Network structure and geometry
The relationship and comparisons between included studies are demonstrated in the network diagram (Figure 2). Fourteen interventions are included in this network. Data from 14,671 patients recruited to 72 trials investigating 12 interventions were included in our analysis. 170 pairwise comparisons were included, out of which 22 comparisons were excluded due to unfulfilled inclusion criteria. Detailed information is provided in Supplementary Table S1. The interventions most investigated were intravenous saline based hydration (H, n = 5,635), hydration plus oral N-acetylcysteine (H + oral NAC, n = 5,419), hydration plus intravenous N-acetylcysteine (H + IV NAC, n = 1,469), and hydration plus oral N-acetylcysteine and statin (H + oral NAC + statin, n = 954). The characteristics of individual interventions are outlined in Supplementary Table S2.
Figure 2. Network diagram of each intervention of prevention for CA-AKI. The size of each intervention node scales with the number of patients included in the trials, while the thickness of interconnecting lines corresponds to the number of pairwise comparisons between any two interventions. Abbreviations: CA-AKI, Contrast-associated acute kidney injury; H, Hydration; IV, Intravenous; NAC, N-acetylcysteine; RIPC, Remote ischemic preconditioning.
Risk of bias
The risk of bias was assessed by two authors (VCW, HCP). A summary for individual studies is provided in Supplementary Figure S1. Most of the studies demonstrated “some concerns” to “low risk of bias.” Some of the included studies showed “some concerns” in Domain 2 (bias due to deviation from intended intervention) due to the lack of a control group or a complete description of co-intervention. Three studies (43–45) were classified as high risk of bias in the overall domain based on multiple domains classified as some concerns. As the outcome measure (CA-AKI) depends on laboratory results, it seems reasonable to assume that the risk of bias attributed to blinding of outcome assessment domain was low by default. The funnel plot for the assessment of publication bias of the included studies is shown in Supplementary Figure S2.

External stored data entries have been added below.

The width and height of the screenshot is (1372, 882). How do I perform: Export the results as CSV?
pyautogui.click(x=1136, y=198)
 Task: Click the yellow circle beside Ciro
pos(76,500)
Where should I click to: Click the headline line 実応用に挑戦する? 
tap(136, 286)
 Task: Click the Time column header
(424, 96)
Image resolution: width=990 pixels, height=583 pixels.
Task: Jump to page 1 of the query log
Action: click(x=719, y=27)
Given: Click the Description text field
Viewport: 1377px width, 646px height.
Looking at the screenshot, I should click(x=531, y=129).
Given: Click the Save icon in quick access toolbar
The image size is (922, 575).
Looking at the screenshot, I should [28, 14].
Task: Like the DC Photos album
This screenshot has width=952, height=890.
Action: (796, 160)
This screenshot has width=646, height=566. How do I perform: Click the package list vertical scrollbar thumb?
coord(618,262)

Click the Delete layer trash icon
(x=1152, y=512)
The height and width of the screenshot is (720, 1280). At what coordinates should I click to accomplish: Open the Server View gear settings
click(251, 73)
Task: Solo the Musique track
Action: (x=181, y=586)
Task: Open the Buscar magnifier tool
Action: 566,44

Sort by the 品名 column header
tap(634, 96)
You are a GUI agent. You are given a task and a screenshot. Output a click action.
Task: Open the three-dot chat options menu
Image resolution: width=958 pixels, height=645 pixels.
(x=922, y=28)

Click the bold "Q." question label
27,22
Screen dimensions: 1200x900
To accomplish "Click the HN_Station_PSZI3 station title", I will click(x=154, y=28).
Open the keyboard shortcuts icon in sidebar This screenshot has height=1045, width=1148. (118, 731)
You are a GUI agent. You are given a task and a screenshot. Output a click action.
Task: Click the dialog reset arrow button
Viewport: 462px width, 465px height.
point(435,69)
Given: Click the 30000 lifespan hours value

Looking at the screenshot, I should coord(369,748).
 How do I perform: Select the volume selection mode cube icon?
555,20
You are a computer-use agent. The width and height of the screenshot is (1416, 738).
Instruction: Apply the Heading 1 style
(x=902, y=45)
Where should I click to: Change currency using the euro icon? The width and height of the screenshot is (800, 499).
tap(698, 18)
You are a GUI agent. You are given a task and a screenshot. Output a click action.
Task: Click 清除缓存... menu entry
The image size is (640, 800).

Comparison of each intervention in preventing the risk of CA-AKI
Compared to hydration (H) with saline alone (the incidence of CA-AKI: 15.49%, 873 out of 5,635 patients), the combination of NAC, whether oral or intravenous route, demonstrated a benefit in preventing CA-AKI (H + oral NAC, 636 out of 5,419 patients, incidence 11.74%, OR: 0.78; 95% CI, 0.62–0.97, p score = 0.29; low-quality evidence; H + IV NAC, 156 out of 1,469 patients, incidence 10.62%, OR, 0.71; 95% CI, 0.52–0.99, p score = 0.36; high-quality evidence) (Figure 3A). Additionally, combining hydration with oral NAC, plus NaHCO3 (OR, 0.55; 95% CI, 0.31–0.97); plus statin (OR, 0.47; 95% CI, 0.29–0.77), indicating a significant benefit in preventing CA-AKI compared to hydration with saline alone. Besides, using hydration with oral NAC as the control, we observed a significantly greater effect in preventing CA-AKI with the combination of hydration, oral NAC, and statin (79 out of 954 patients, incidence 8.28%, OR: 0.61, 95% CI 0.39–0.96, p score = 0.63; very low-quality evidence) compared to hydration with oral NAC alone (Figure 3B). The results of both pairwise and network meta-analyses for risk of CA-AKI are provided in Table 2. The P score is utilized to determine the most effective prevention method for CA-AKI. Supplementary Table S3 presents a league table that summarizes the effect estimates and ranks the interventions according to their effectiveness in preventing CA-AKI.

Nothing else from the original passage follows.